McLaughlin began by promising: “When there is a lot of money behind very few products and services, the prices of goods and services go up.” I agree that this is the right place to start. Demand and supply are both issues. For the overall demand, the obvious culprit is monetary policy. For the overall supply, it is a combination of misguided regulatory policies and unfortunate global events – the chronic epidemic, the war in Ukraine – that makes production difficult in general. In this case, the available data strongly suggest liquidity, and so the money is in the driver’s seat.
This is where McLaughlin gets off-track. He’s just zeroing in on financial reasons. But then he presented four ways to “reduce the money supply”. Here they are:
- Reducing public spending, so the government is injecting less money into the economy.
- Raise interest rates, which puts recessionary pressure on the economy.
- Tax increase Except Increasing spending, so the government is raising more money from the economy.
- Encourage a shift from cost to savings, which reduces the amount of money behind products and services.
In fact, none of this is about monetary policy!
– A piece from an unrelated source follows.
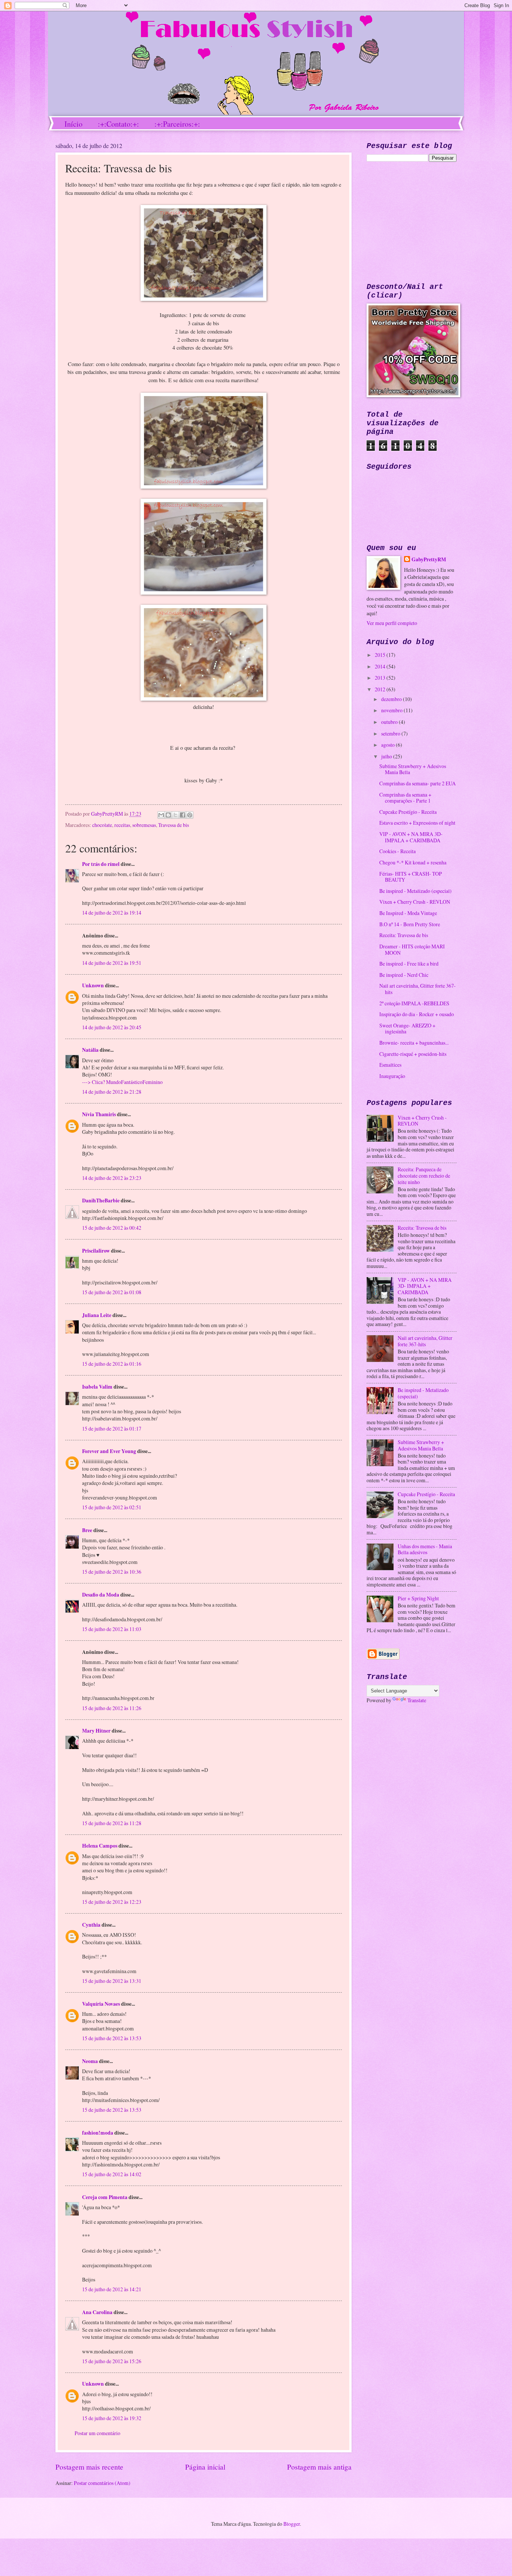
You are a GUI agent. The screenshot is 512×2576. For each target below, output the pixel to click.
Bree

Of the four, “raising interest rates” comes the closest, but it is also fundamentally misunderstood how monetary policy works.
The first point is about monetary policy. Government spending does not inject money into the economy. It is not monetary policy because it does not change the money supply. Instead, fiscal policy redirects the flow of expenditure. Since government spending is ineffective in expanding overall demand, its stimulus effect is low.
Point two seems to be about monetary policy. Economists and financial journalists talk about “raising” or “lowering” the Fed’s interest rates. They are all wrong. The interest rate in question, the federal funds rate, is set in the market for overnight bank loans. The Fed may influence this rate through open market operations or adjust the rate on deposits. It’s not Set Federal funding rate. The rate of federal funding is a goal, not an instrument. Do not confuse the car speedometer. Considering the rate of federal funds as a policy lever does more harm than good. About monetary policy MoneyNot the interest rate.
The error of point three is the same as one point. The government does not raise money from the economy when it raises taxes. Uncle Sam spends tax revenue on public spending, public investment, and interest on national debt. The purchasing power that exists in the economy is redirected from the spending path that was taken into private hands. If the government collects tax money and destroys it, then the money supply will be reduced. Taxes have other bad consequences, of course, such as discouraging employment and investment. But that too is not about monetary policy.
Points combine four points one and three to make mistakes. Savings reduce costs, but not financing or total spending. When we save, we keep our money in a bank deposit account or in a brokerage account with investment firms. They spend money on goods, services and resources. By saving, we redirect resources from cost to investment. Financial intermediaries help us to do this by connecting the surplus capital (business) with the surplus suppliers (family) of capital. Savings only shrink money supply if savers take money out of circulation এটি for example, stuff it in their mattress or bury it in their backyard. But it is so rare that its impact on the financing is negligible.
There is a way to recover parts of McLaughlin’s analysis. If the central bank fills the government’s deficit by buying bonds, the expansionary fiscal policy will push up prices. McLaughlin noted the tremendous increase in spending after the initial wave of covid. But in his view, government spending is direct. “[put] More money in the system. “This is wrong. The money in the system is what the Fed bought new bonds that financed this expenditure. If the Fed had not adjusted the revenue expansion, the revenue expansion would not have caused inflation. No – everything is working.
Despite his mistakes, McLaughlin’s conclusion seems to be correct: Democrats are uniquely vulnerable to public outrage over inflation. That’s because the Democrats are basically a simple money party. How many proponents of modern monetary theory have been Republicans? With pressure from central bankers, both formally and informally, to care more about climate change and social justice than monetary policy, Democrats sowed the seeds of the worst inflation in 40 years.
Inflation is a “complex problem,” as McLaughlin admits. And economists on both sides of the political spectrum should acknowledge their mistakes over the past two years. But the way we fix things is to carefully diagnose demand-side and supply-side issues. When the demand comes, we are talking about the activity of the central bank. Unfortunately, none of McLaughlin’s four points are in the ballpark.